Monday, July 20, 2015

The 50's - Music for the ages

Setting the stage

World War II was over and the battle weary soldiers had returned home.  Nine months later, “the cry of the baby was heard across the land,”

This marked the beginning of the “baby boom.”

With help from the G.I. Bil, returning soldiers could afford low-cost mortgages which often made buying one of the trendy new suburban homes cheaper than renting an apartment in the city. So many families moved to the suburbs.

Consumer goods played an important role in middle-class life during the postwar era. Adults eagerly participated in the consumer economy. With the increasing mobility of the average person, use of a new payment method called, the "credit card" exploded with popularity. 1950 was the inception of the Diner's Club Card. Other companies shortly followed suit.

We are Woman!

The suburban baby boom had a particularly confining effect on women.

In her 1963 book “The Feminine Mystique,” women’s-rights advocate Betty Friedan argued that the suburbs were “burying women alive.” This dissatisfaction, in turn, contributed to the rebirth of the feminist movement in the 1960s.

And so it was with music!

The 1950's were a time of change and the music of the decade both reflected the cultural changes that were happening while still holding on to the societal norms of the past. The 50's was a time of innovation that helped to influence everything that we listen to on the radio today.

Following the detrimental effects of World War II, the United States was about to embark on a musical journey that would change the face of music for decades to come. 

Racial tensions were being strained with the beginning of the civil rights movement and music reflected many of those tensions. Rhythm & Blues (R&B) and Rock 'n' Roll popularized "black" music and many African-American musicians rose to prominence and enjoyed success, but while some were able to reap the benefits of their work, many others were forgotten or denied access to audiences through segregation. 
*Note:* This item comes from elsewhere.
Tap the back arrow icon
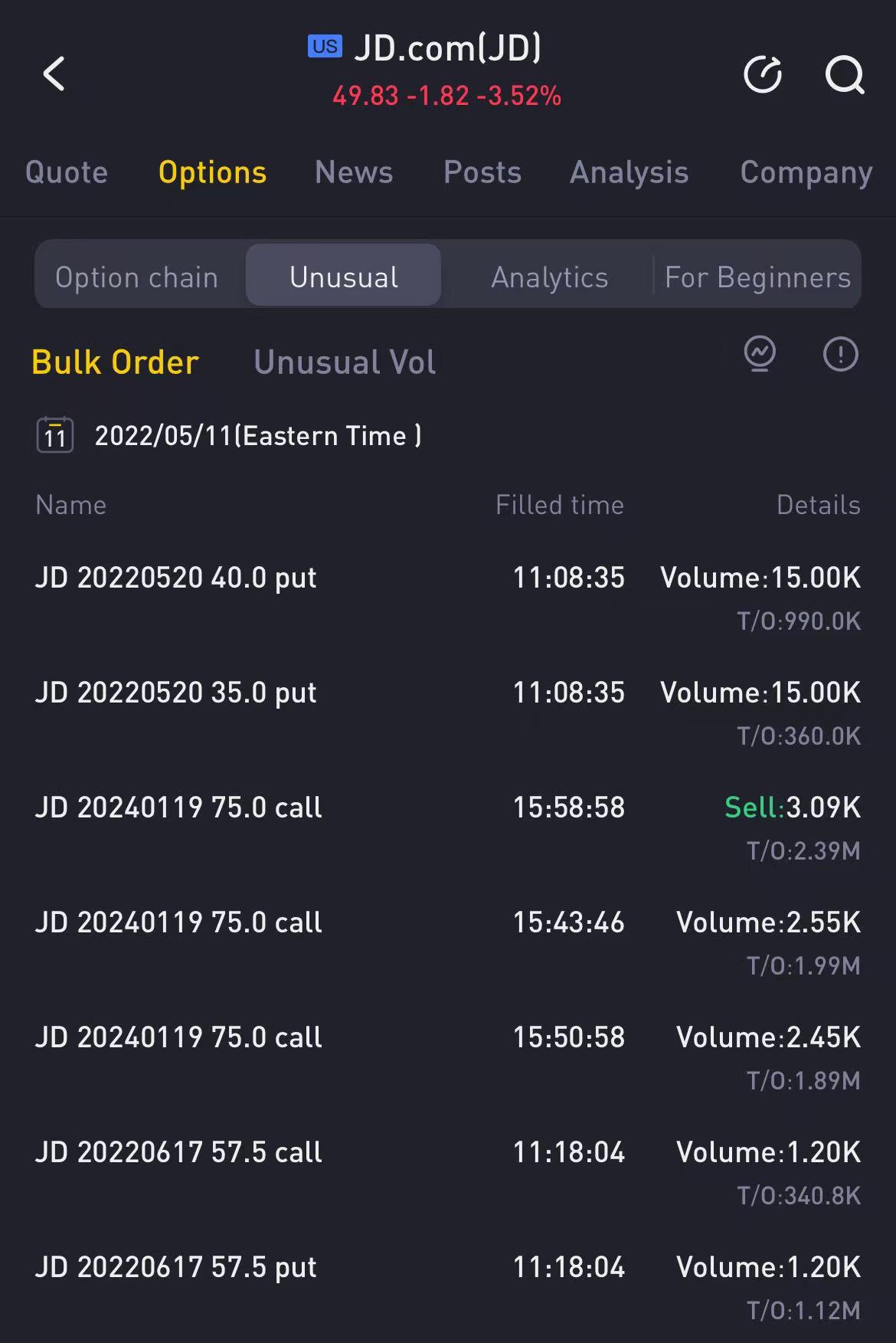Screen dimensions: 896x1343 click(54, 74)
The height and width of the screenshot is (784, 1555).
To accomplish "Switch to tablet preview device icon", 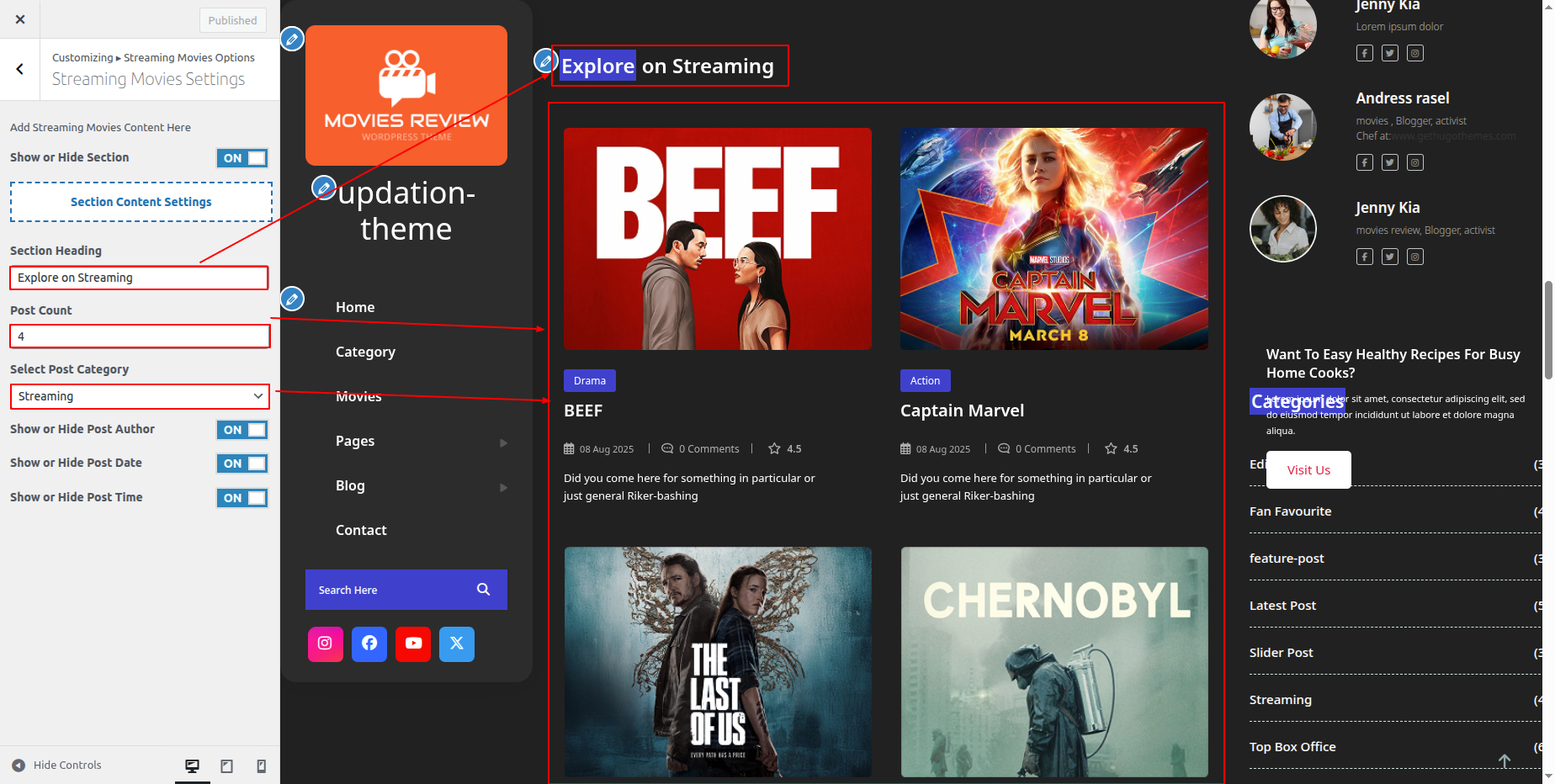I will point(226,765).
The 1950's saw the emergence and rise of Rock 'n' Roll and Rockabilly. 

Carl Perkins wrote and recorded the chart-topping hit "Blue Suede Shoes" in 1955 and the song was then covered by Elvis Presley and enjoyed even more success. Elvis Presley was dubbed the "King of Rock 'n' Roll" by many and rose to fame after beginning a professional relationship with Sam Phillips - a studio owner who wanted to market "black music" to white audiences. 

Elvis was more successful in this endeavor than any other artist of the time and he epitomized the Rock 'n' Roll style and teenage rebellion of the 1950's. 

Elvis was a growing phenomenon, and drove teenage girls wild with the controversial performance of hip gyrations on the Milton Berle Show in 1956. This performance shocked the conservative sensibilities of adults during the time but drew in the youth as his performance on the Ed Sullivan Show only a few weeks later drew in nearly eighty-percent of the television viewing audience. 

While Elvis is largely responsible for the popularization of rock music, it is important to remember the original African-American artists who created the genre and were pushed out of the rock scene like Little Richard, Chuck Berry, The Coasters, Chubby Checker, Fats Domino and the many others who were not afforded the opportunity to even record their music.